Now I don't really know how to approach part b. I feel like I am missing information even though I'm sure this isn't the case and I'm just not seeing something that's right in front of me. I'd appreciate it if someone could explain the concept behind part b. to help me reach a solution, thank you.

 

[DrClaude]

What is the state of the system after the measurement of $\hat{C}$ if the result was -1?

 

[Mr_Allod]

What is the state of the system after the measurement of $\hat{C}$ if the result was -1?

Would it be the state given by the eigenvector corresponding to the eigenvalue $\lambda = -1$?

 

[DrClaude]

Would it be the state given by the eigenvector corresponding to the eigenvalue $\lambda = -1$?

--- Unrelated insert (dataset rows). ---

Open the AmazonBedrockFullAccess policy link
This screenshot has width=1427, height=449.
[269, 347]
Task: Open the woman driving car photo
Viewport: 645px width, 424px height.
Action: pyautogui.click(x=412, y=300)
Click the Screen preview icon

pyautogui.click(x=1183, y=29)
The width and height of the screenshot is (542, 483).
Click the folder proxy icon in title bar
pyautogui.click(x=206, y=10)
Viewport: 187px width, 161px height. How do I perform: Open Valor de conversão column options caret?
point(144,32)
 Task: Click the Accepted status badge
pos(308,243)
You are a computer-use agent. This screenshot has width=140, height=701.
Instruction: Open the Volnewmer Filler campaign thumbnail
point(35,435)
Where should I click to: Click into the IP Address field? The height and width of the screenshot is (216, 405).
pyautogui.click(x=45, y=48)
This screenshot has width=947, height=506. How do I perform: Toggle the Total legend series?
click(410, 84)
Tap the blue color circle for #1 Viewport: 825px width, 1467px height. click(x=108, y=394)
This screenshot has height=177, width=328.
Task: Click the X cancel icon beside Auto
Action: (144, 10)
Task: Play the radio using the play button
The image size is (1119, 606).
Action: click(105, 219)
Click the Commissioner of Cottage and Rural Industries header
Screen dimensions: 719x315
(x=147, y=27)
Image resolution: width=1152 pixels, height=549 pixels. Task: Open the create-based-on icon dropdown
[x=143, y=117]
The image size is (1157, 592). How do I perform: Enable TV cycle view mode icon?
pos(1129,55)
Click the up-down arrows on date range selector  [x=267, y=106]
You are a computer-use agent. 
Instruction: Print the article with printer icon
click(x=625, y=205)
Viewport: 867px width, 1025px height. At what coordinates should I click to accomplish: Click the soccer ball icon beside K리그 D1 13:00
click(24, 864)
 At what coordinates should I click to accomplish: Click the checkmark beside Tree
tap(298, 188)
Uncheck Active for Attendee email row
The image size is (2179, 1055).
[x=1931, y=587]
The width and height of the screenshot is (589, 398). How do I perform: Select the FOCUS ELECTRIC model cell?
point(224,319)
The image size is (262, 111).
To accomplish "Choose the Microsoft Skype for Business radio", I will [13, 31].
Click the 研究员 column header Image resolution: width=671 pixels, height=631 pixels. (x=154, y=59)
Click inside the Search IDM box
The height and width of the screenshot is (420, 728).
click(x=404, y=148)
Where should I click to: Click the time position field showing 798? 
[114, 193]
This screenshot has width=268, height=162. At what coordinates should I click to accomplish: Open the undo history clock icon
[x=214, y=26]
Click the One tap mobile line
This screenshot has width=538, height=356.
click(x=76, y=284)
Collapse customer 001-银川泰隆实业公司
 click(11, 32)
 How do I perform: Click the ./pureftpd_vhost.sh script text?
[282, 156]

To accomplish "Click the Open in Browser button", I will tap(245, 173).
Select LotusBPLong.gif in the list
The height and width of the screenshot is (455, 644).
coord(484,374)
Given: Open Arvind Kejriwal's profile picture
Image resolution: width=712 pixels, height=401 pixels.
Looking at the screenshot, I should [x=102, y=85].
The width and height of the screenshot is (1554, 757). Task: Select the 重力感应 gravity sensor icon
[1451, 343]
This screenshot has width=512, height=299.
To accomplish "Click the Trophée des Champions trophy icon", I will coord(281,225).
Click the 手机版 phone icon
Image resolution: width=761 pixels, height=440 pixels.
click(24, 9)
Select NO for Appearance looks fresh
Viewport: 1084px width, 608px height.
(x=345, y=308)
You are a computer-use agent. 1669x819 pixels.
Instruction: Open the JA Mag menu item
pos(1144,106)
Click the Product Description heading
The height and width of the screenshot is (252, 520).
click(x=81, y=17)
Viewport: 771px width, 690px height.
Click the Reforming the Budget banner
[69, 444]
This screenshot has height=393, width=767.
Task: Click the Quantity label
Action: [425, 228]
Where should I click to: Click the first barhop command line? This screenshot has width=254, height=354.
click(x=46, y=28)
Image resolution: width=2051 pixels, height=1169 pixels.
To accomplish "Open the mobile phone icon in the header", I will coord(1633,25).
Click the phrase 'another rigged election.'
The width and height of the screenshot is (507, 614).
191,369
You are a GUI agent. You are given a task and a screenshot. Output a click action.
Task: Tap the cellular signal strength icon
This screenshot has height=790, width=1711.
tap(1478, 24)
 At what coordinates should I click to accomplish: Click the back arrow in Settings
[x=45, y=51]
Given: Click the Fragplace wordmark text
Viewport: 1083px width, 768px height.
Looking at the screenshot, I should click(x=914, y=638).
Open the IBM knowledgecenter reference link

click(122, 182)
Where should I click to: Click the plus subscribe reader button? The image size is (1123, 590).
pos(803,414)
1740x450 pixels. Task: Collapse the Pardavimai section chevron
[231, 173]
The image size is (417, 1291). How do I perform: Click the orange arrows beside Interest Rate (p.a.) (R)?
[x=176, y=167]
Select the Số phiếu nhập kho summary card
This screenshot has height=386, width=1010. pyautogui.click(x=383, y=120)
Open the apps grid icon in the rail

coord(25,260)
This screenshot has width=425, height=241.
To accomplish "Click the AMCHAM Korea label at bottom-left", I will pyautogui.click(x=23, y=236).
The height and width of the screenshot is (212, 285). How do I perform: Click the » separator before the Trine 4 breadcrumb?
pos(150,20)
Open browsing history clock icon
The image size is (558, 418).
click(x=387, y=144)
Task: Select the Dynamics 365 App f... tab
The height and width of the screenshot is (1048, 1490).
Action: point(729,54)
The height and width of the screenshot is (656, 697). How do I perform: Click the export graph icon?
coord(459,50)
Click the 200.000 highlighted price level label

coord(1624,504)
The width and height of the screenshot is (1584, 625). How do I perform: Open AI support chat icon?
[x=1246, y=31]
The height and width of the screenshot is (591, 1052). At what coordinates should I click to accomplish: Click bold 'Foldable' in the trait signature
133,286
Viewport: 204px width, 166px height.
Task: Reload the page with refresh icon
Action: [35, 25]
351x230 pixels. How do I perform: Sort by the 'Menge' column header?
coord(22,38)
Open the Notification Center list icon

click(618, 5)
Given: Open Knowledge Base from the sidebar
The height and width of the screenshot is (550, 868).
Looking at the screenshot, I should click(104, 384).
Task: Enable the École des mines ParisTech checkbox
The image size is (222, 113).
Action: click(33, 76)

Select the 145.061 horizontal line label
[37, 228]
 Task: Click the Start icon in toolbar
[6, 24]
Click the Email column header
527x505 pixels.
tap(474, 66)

Correct. Now that you have the state, you can calculate the expectation value of $\hat{B}$.

 

[vanhees71]

Hello there, I am having trouble with part b. of this problem. I've solved part a. by calculating the commutator of the two observables and found it to be non-zero, which should mean that $\hat B$ and $\hat C$ do not have common eigenvectors.

This is not a valid argument!

Example: Due to the angular-momentum commutation relations $[\hat{J}_x,\hat{J}_y]=\mathrm{i} \hat{J}_z$ the two angular momentum components $\hat{J}_x$ and $\hat{J}_y$ don't commute, but they have a common eigenvector, namely the one with $j=0$, $j_z=0$. This is a common eigenvector of all three angular-momentum components with the eigenvalue $0$. Of course there's no common complete orthonormal set of eigenvectors, because the operators don't commute, but there can be special cases of common eigenvectors although two self-adjoint operators don't commute. So you have to check it carefully for any given example!

In your example the two matrices have the obvious common eigenvector $(1,0,0)^{\text{T}}$!